Copy each of the following entries verbatim, from the first line to the last, with nothing altered or omitted.

..........

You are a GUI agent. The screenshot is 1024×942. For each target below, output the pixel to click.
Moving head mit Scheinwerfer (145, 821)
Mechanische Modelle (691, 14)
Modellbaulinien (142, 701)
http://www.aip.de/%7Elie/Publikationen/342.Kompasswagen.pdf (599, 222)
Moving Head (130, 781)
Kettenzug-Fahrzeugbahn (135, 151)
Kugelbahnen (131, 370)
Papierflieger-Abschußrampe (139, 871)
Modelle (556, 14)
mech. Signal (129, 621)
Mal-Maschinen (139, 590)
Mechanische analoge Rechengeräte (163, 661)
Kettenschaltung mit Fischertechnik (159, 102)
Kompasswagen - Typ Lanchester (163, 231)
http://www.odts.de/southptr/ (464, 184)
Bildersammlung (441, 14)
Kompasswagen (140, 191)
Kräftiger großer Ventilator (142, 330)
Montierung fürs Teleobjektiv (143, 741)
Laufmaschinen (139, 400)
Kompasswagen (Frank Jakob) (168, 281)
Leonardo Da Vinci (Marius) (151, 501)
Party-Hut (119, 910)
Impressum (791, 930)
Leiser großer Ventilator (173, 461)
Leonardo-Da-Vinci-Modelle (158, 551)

..........

The completed task:
You are a GUI agent. The screenshot is 1024×942. For each target below, output the pixel to click.
Moving head mit Scheinwerfer (145, 821)
Mechanische Modelle (691, 14)
Modellbaulinien (142, 701)
http://www.aip.de/%7Elie/Publikationen/342.Kompasswagen.pdf (599, 222)
Moving Head (130, 781)
Kettenzug-Fahrzeugbahn (135, 151)
Kugelbahnen (131, 370)
Papierflieger-Abschußrampe (139, 871)
Modelle (556, 14)
mech. Signal (129, 621)
Mal-Maschinen (139, 590)
Mechanische analoge Rechengeräte (163, 661)
Kettenschaltung mit Fischertechnik (159, 102)
Kompasswagen - Typ Lanchester (163, 231)
http://www.odts.de/southptr/ (464, 184)
Bildersammlung (441, 14)
Kompasswagen (140, 191)
Kräftiger großer Ventilator (142, 330)
Montierung fürs Teleobjektiv (143, 741)
Laufmaschinen (139, 400)
Kompasswagen (Frank Jakob) (168, 281)
Leonardo Da Vinci (Marius) (151, 501)
Party-Hut (119, 910)
Impressum (791, 930)
Leiser großer Ventilator (173, 461)
Leonardo-Da-Vinci-Modelle (158, 551)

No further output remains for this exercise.